Par board ponders bid

The Paramount board of directors is expected to meet today and there is speculation it could approve Viacom’s revised bid.

While that bid is still valued less than QVC’s in terms of overall value, some on Wall Street say they prefer it because of its higher cash portion –$ 107 cash for 50.1% of Paramount shares vs. QVC’s $ 92 cash for 51% — and backend collar that helps protect the value of the stock portion of the bid. Sources said the board may be looking for QVC to include similar backend provisions in its bid.

Based on Thursday night’s closing prices, S.G. Warburg analyst Lisbeth Barron valued QVC’s bid at $ 85.54 per share, or $ 10.1 billion, compared to Viacom’s offer, which stands at $ 82.92, or $ 9.8 billion.
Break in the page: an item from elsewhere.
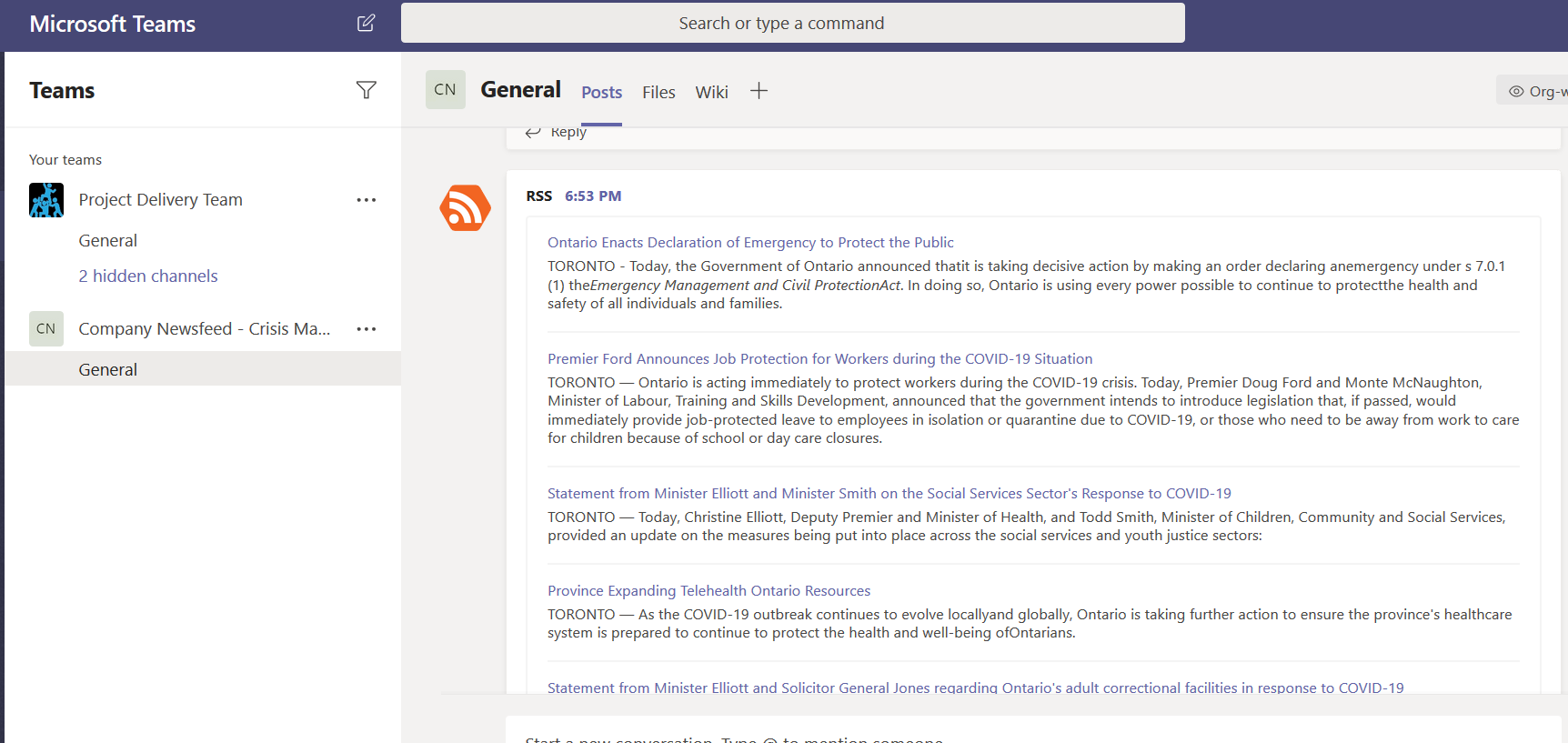Open Company Newsfeed team more options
It’s unclear whether QVC topper Barry Diller will return to the bargaining table, after making statements last week that “he was finished” barring unforeseen circumstances. If he does, some predict he will wait until closer to the Feb. 1 deadline to do so. “What’s the upside for him to come back sooner than he has to?” questioned an arbitrager who has been active with the stocks.

Both tender offers are scheduled to expire at midnight Jan. 31. If either offer is revised before that date, the bidders will be given one last crack to modify their bidsFeb. 1, the final deadline for offers established by the Par board so the offers can close by Feb. 14.
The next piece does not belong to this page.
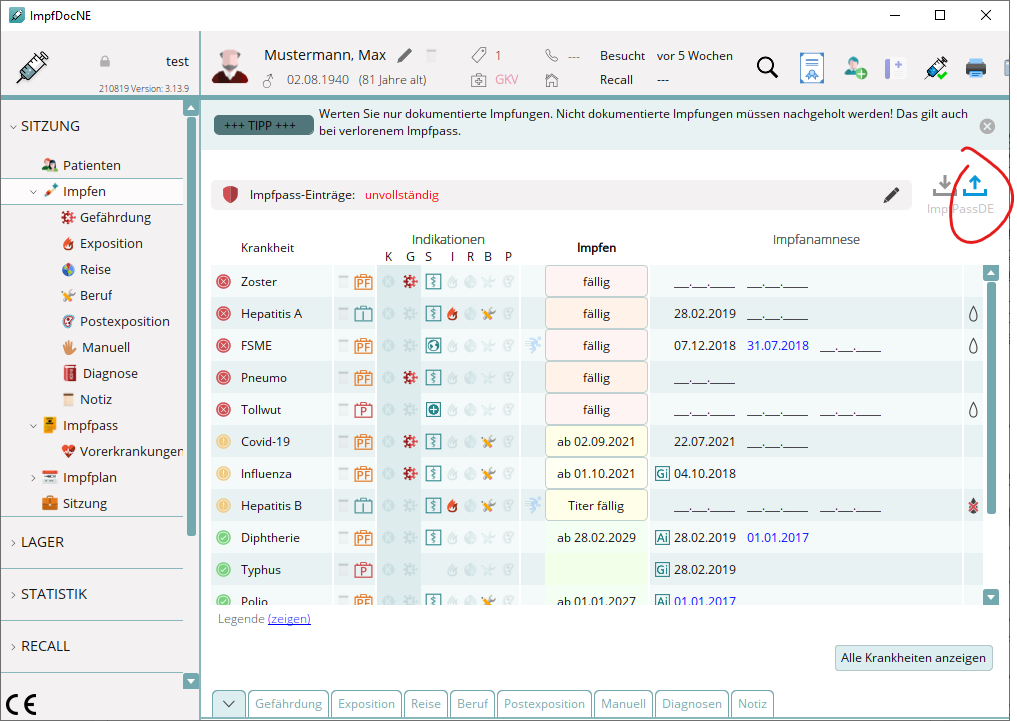Edit Impfpass-Einträge with the pencil icon
The image size is (1017, 721).
point(891,195)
Separately, Viacom said it will demand the $ 100 million termination fee that was a part of its original merger agreement with Par, which was terminated Dec. 22. But Viacom said it will not seek payment in a manner that would interfere with the ongoing bidding process. Paramount would not comment.
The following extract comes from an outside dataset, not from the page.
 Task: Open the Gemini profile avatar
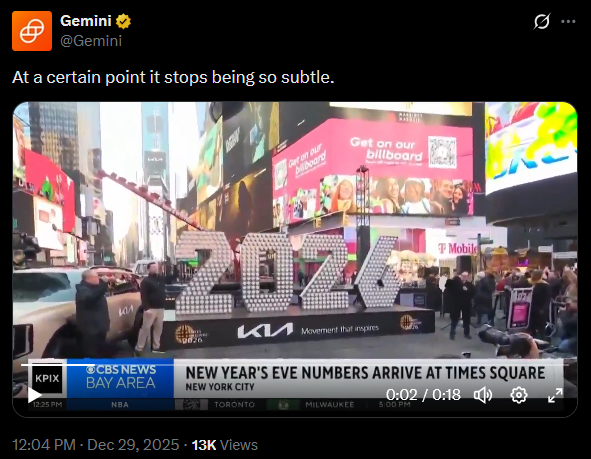[32, 31]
Speaking at Brandeis U. in Waltham, Mass., Viacom chairman Sumner Redstone said the value of the stock portion of either current bid for Paramount can’t be measured by current stock prices. “If QVC gets Paramount, where will its stock be in three months? You can’t sell it right away,” Redstone said.

“Anyone who knows the stocks of QVC and Viacom knows they don’t trade at intrinsic value.

“Since cash is certain, we think we have a very powerful bid on the table,” he said. “I have no idea what Diller will do.”